Problem. Go through the entries below and work out how many lines include "target"; give only that number.

(Stored data entries)
──────────────────────────────
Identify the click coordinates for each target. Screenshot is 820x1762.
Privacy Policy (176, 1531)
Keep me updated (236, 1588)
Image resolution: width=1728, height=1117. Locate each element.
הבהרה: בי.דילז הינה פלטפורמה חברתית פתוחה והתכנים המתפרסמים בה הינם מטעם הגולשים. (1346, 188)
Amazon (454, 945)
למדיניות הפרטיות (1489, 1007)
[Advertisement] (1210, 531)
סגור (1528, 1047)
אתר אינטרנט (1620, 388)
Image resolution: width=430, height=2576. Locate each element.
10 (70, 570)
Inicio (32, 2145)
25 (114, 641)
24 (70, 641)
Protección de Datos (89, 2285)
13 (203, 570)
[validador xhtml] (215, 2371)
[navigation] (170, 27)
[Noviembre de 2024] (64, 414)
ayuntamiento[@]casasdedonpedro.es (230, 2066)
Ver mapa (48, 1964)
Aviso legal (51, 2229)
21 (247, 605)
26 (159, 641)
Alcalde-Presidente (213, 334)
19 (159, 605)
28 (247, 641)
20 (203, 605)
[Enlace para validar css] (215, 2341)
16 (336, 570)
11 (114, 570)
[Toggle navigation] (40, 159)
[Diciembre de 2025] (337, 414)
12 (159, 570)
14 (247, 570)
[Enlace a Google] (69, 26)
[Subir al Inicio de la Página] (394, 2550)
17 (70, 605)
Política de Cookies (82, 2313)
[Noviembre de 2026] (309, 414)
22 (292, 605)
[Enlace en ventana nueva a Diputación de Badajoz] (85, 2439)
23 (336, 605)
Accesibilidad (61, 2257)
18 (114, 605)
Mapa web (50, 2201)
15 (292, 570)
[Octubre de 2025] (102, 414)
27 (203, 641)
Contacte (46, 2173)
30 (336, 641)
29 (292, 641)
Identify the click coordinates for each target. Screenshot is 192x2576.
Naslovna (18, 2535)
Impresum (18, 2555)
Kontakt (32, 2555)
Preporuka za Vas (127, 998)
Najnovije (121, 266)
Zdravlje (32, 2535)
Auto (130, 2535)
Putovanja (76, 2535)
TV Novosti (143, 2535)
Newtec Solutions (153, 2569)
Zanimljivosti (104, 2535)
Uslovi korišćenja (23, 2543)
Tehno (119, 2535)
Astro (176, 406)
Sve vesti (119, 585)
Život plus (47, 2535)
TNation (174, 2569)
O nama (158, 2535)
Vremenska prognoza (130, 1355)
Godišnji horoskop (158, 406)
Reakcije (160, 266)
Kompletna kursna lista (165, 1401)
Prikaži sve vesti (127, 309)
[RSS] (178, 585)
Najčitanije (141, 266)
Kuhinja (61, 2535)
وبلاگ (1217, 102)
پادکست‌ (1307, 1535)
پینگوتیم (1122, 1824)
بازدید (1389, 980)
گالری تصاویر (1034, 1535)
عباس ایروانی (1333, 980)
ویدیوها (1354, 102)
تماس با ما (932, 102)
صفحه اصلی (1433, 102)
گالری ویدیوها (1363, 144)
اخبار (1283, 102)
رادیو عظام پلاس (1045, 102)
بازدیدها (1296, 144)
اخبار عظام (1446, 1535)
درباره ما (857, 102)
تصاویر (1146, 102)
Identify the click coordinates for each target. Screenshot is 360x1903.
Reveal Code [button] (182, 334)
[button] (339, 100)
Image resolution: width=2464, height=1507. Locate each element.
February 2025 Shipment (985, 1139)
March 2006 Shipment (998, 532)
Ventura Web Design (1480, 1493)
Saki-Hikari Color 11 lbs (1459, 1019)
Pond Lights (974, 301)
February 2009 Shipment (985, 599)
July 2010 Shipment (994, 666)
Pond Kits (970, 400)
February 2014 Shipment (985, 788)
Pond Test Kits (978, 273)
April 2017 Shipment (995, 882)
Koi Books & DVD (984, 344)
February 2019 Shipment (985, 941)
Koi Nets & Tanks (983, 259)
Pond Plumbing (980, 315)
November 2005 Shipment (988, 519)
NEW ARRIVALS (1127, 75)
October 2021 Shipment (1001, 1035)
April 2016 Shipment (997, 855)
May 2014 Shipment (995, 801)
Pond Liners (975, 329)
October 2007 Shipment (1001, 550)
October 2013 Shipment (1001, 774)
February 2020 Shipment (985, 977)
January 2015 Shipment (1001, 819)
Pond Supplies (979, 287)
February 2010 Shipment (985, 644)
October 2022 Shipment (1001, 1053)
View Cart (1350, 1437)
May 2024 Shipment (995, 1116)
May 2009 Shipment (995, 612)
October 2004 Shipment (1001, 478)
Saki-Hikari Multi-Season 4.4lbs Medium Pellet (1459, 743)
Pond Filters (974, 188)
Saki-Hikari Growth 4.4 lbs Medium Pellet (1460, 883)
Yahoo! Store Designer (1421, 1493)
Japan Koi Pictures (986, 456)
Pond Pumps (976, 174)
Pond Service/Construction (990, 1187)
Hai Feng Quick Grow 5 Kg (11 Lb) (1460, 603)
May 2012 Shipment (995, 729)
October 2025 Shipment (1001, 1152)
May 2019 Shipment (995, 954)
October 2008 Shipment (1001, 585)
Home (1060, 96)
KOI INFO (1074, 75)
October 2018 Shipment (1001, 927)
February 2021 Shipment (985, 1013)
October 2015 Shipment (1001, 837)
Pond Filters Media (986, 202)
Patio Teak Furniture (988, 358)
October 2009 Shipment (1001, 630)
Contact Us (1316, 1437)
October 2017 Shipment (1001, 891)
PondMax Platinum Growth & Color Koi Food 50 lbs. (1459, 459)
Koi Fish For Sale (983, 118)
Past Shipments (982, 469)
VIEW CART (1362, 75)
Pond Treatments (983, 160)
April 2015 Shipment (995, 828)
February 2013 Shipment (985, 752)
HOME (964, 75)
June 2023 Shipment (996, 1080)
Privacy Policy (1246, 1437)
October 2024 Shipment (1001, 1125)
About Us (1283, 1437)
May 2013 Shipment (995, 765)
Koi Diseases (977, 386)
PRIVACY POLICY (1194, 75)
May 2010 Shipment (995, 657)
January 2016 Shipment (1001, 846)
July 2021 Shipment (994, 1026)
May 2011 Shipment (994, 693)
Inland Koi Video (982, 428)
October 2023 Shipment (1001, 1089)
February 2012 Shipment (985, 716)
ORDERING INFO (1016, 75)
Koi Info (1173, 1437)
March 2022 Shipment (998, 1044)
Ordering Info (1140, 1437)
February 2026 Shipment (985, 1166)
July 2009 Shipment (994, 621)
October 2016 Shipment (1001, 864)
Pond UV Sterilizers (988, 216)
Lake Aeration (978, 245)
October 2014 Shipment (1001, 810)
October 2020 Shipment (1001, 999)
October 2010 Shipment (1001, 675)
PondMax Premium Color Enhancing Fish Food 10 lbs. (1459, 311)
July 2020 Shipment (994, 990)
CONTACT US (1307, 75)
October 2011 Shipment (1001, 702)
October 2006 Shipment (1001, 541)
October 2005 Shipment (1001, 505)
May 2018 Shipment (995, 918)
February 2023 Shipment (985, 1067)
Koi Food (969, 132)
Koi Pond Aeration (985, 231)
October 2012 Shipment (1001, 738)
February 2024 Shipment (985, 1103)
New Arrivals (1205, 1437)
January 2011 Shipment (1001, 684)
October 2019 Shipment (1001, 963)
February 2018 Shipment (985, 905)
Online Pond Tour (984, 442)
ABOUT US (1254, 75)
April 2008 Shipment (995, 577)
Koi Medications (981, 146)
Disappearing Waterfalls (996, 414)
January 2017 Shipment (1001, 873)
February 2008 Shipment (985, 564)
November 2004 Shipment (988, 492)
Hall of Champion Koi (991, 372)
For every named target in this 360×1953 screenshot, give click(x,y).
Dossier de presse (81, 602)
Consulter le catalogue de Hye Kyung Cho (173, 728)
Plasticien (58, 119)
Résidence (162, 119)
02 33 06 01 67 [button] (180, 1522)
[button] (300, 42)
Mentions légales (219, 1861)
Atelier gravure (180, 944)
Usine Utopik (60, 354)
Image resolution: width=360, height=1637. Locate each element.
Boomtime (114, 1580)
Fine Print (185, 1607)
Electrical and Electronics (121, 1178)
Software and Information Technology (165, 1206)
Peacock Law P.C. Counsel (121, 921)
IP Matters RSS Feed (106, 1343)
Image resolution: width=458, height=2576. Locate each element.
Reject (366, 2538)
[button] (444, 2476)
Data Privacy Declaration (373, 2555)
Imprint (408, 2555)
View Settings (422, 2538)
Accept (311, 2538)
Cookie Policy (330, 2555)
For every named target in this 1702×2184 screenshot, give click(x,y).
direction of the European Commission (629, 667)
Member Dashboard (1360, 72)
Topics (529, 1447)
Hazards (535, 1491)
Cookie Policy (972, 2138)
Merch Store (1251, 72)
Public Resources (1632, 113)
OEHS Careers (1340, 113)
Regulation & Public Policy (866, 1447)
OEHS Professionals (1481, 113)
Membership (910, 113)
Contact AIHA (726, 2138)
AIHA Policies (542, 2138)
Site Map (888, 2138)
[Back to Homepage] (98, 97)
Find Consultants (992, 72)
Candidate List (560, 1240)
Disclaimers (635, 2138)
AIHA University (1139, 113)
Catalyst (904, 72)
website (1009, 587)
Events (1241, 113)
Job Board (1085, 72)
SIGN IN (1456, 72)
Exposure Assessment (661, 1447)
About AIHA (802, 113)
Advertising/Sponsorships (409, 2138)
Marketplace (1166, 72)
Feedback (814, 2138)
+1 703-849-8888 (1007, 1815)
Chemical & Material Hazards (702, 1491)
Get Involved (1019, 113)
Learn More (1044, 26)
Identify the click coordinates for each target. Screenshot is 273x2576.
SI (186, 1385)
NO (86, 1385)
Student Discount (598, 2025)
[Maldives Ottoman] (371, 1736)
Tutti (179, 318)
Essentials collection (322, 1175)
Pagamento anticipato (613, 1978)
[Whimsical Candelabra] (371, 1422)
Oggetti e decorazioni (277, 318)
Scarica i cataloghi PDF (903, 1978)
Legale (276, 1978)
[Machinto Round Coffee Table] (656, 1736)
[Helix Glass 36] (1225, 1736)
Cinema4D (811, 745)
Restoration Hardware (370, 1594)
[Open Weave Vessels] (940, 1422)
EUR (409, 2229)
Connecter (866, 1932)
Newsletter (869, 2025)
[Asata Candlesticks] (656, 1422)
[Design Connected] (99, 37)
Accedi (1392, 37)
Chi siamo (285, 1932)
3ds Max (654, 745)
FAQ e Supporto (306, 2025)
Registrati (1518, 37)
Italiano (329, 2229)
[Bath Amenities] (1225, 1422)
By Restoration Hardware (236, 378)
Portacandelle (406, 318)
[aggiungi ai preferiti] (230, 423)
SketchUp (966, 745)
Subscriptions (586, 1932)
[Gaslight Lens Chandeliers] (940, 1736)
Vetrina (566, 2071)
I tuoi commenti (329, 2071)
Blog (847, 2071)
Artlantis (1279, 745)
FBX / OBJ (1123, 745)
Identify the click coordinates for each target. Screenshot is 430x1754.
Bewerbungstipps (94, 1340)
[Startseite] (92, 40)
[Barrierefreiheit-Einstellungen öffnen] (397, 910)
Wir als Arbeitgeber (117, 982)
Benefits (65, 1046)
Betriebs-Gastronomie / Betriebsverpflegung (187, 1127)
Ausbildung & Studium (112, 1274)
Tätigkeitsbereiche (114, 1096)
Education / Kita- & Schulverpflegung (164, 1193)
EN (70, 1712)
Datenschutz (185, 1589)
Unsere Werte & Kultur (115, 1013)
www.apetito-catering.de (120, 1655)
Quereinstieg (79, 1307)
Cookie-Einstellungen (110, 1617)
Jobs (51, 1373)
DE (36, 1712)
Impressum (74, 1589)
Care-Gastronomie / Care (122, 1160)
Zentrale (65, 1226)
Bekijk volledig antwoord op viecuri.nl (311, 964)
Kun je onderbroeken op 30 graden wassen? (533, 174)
──────────────────────────────
Exercise result. 7